- _PROBLEM REQUIREMENTS_
Could you show each line of the records that contains the word "kannu"?

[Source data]
- Opening Delimiter -
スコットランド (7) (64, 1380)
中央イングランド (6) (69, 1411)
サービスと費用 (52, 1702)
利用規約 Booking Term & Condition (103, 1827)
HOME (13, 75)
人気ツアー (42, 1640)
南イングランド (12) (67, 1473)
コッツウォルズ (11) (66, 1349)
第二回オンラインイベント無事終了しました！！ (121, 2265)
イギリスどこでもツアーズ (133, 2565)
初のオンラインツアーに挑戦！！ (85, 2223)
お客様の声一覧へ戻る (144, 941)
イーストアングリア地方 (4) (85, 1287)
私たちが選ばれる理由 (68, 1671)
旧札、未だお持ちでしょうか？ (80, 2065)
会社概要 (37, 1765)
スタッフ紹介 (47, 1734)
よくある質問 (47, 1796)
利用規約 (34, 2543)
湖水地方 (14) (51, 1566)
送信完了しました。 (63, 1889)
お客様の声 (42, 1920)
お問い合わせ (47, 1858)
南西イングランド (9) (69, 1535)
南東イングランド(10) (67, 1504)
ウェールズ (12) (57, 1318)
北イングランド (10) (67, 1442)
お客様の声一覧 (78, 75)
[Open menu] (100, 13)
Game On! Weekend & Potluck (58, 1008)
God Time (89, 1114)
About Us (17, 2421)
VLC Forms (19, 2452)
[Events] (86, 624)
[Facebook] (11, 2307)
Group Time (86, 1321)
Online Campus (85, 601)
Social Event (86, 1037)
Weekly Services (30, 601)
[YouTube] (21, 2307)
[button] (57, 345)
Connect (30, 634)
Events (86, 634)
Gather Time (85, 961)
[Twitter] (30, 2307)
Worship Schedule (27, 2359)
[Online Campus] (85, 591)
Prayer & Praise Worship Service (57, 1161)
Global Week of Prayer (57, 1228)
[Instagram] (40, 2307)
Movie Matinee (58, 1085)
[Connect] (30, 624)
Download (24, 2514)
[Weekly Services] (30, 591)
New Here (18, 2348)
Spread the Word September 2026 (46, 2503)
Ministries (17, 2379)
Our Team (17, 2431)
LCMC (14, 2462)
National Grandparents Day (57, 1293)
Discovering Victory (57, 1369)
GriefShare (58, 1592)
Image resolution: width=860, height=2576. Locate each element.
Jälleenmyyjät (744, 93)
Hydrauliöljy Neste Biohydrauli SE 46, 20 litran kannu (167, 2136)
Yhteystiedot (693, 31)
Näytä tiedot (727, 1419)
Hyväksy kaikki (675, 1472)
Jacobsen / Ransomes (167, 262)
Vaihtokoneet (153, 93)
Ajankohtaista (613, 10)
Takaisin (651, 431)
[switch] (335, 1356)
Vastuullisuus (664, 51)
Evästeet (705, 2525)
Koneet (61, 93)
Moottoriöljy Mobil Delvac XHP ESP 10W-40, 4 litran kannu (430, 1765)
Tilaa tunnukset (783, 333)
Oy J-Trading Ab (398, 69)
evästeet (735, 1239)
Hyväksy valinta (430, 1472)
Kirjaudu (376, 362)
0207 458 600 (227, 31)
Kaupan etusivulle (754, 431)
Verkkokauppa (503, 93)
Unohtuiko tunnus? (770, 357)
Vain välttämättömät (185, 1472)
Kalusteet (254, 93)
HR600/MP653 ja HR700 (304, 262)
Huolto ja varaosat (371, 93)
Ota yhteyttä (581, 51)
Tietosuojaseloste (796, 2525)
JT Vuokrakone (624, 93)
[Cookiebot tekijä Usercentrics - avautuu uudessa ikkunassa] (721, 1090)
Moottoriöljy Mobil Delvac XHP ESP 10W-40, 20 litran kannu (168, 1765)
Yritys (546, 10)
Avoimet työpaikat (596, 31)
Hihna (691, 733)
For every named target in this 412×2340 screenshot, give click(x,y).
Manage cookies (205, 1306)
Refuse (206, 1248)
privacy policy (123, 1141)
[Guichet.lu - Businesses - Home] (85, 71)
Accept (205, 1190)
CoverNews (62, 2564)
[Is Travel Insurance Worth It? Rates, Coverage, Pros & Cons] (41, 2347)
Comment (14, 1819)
- Closing Delimiter -
- _EXPECTED OUTPUT_
Hydrauliöljy Neste Biohydrauli SE 46, 20 litran kannu (167, 2136)
Moottoriöljy Mobil Delvac XHP ESP 10W-40, 4 litran kannu (430, 1765)
Moottoriöljy Mobil Delvac XHP ESP 10W-40, 20 litran kannu (168, 1765)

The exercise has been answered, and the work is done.